(Stored data entries)

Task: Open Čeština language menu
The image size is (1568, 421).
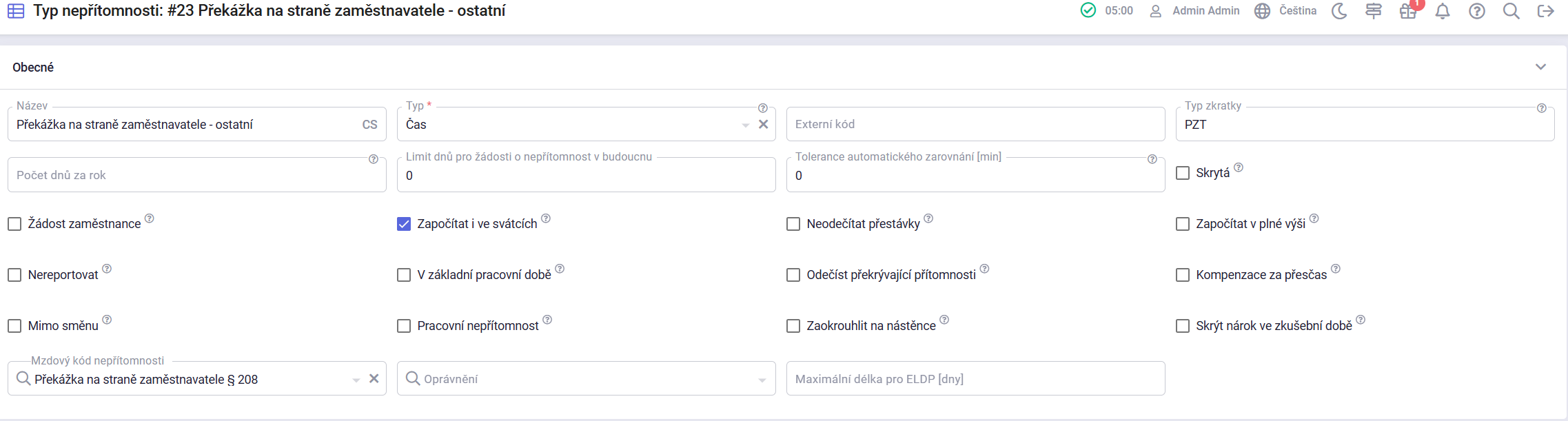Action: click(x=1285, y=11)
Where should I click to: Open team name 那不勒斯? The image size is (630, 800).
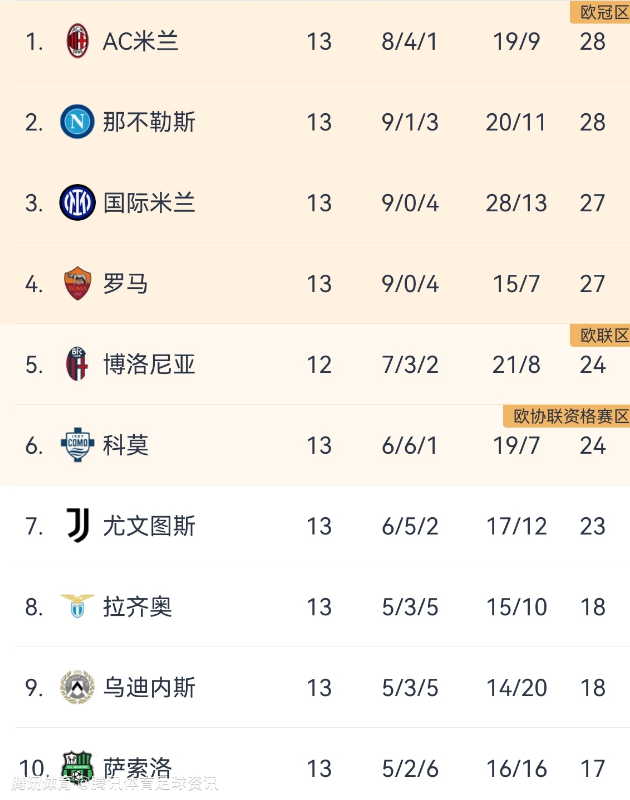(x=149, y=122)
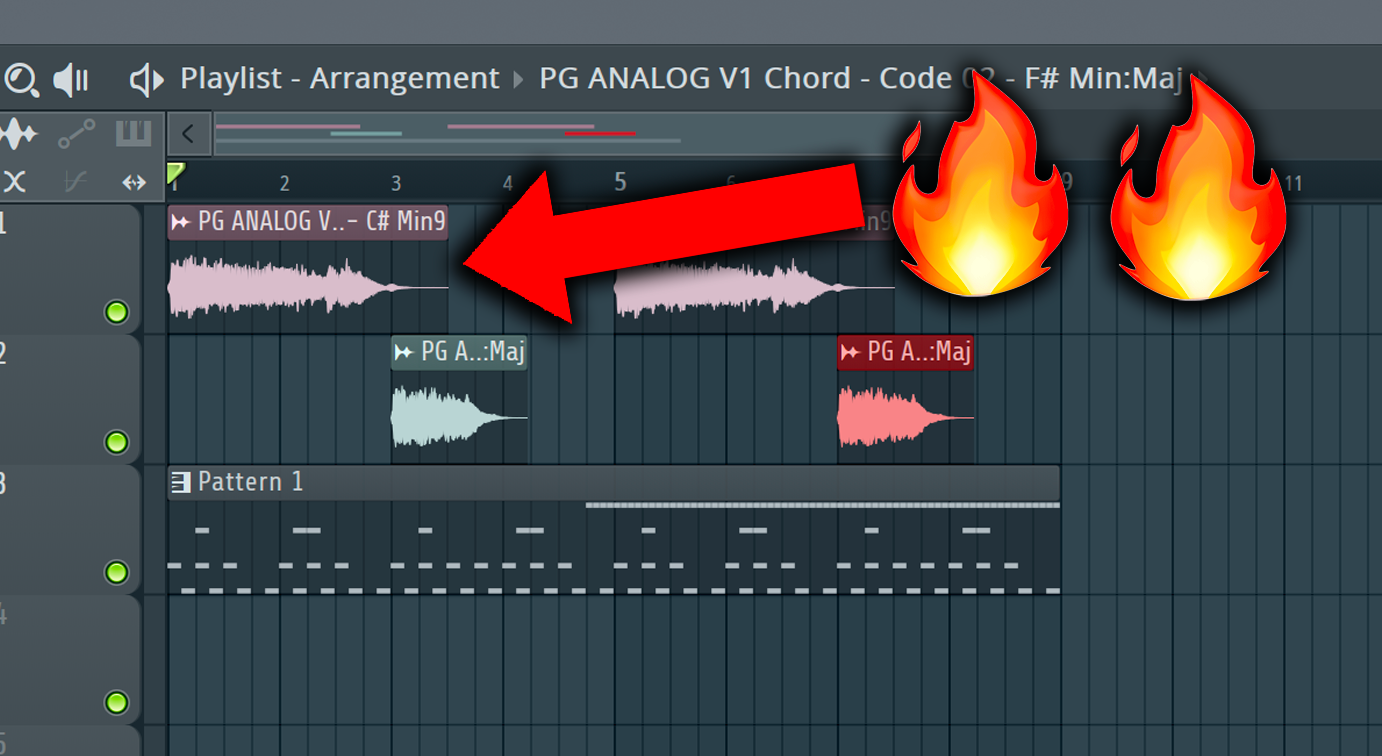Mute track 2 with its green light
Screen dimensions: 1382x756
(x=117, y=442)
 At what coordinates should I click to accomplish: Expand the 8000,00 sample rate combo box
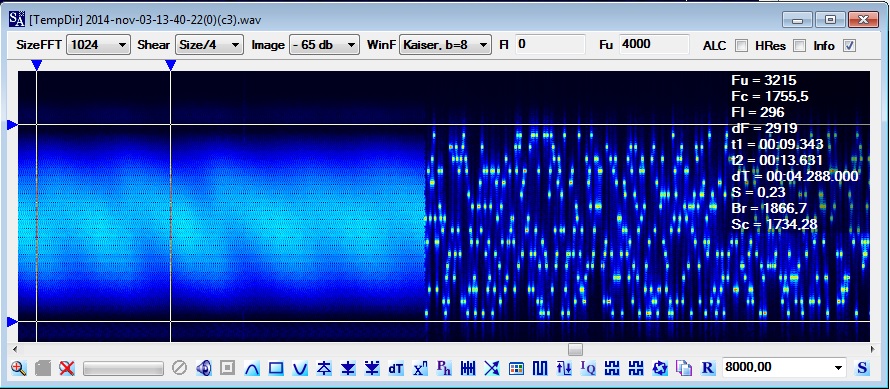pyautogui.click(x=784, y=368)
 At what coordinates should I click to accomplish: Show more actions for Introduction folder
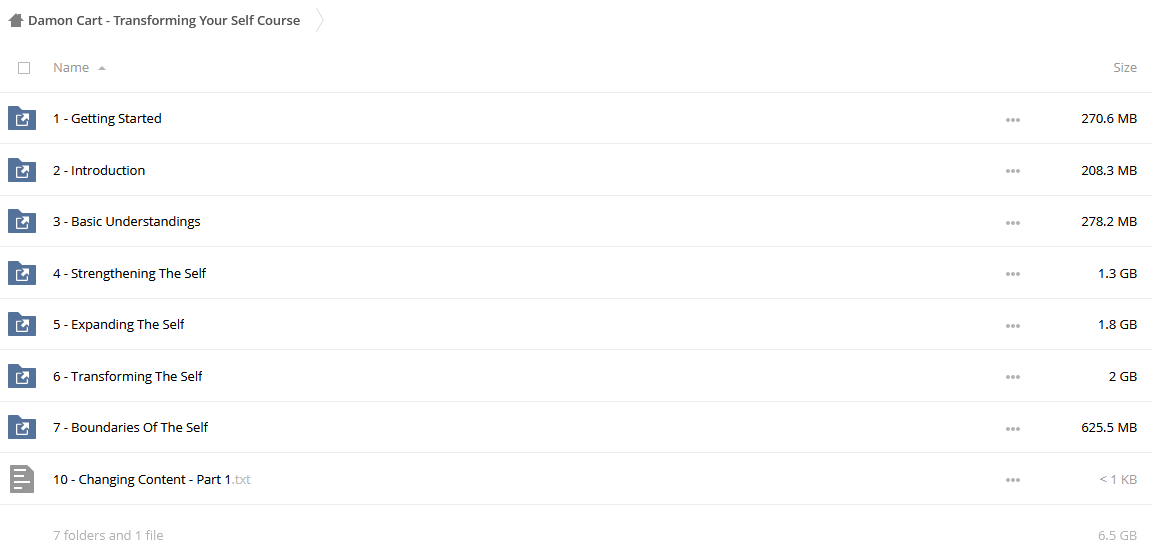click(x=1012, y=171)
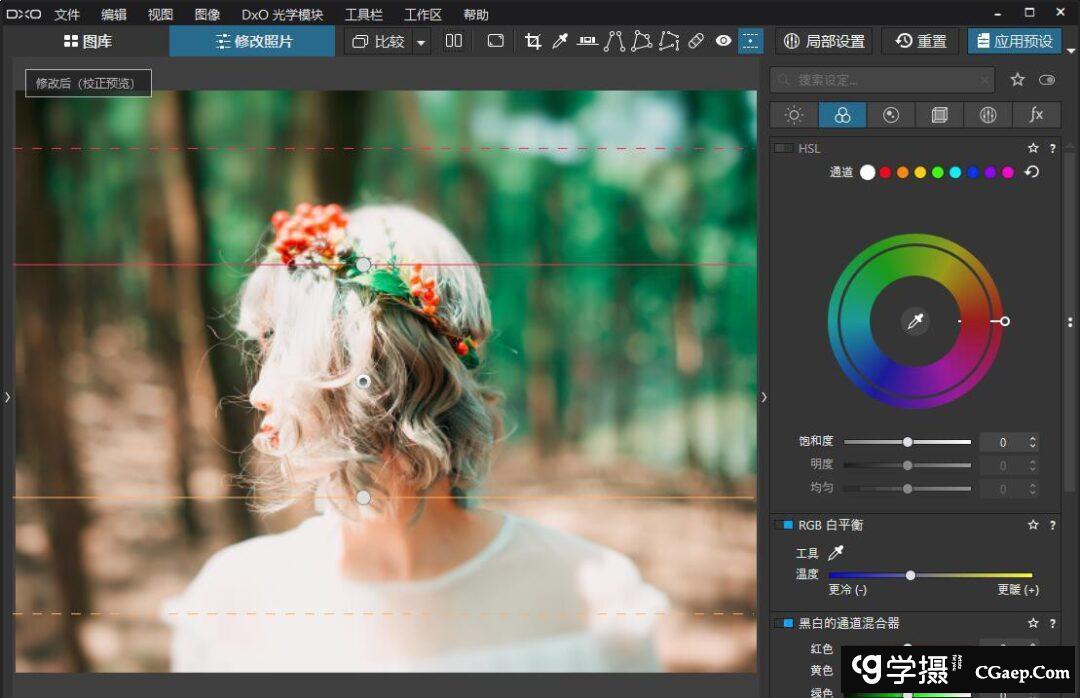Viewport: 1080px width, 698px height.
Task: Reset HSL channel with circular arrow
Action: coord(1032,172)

*How to complete this task*. What is needed is an exact copy of only the lines from the line containing "At what coordinates should I click to accomplish: Expand" through the last line of the entries, inclusive, without the pictures.

*Answer to this problem*.
 At what coordinates should I click to accomplish: Expand the 8000,00 sample rate combo box
pyautogui.click(x=784, y=368)
 At what coordinates should I click to accomplish: Show more actions for Introduction folder
click(x=1012, y=171)
Viewport: 1080px width, 698px height.
Task: Reset HSL channel with circular arrow
Action: coord(1032,172)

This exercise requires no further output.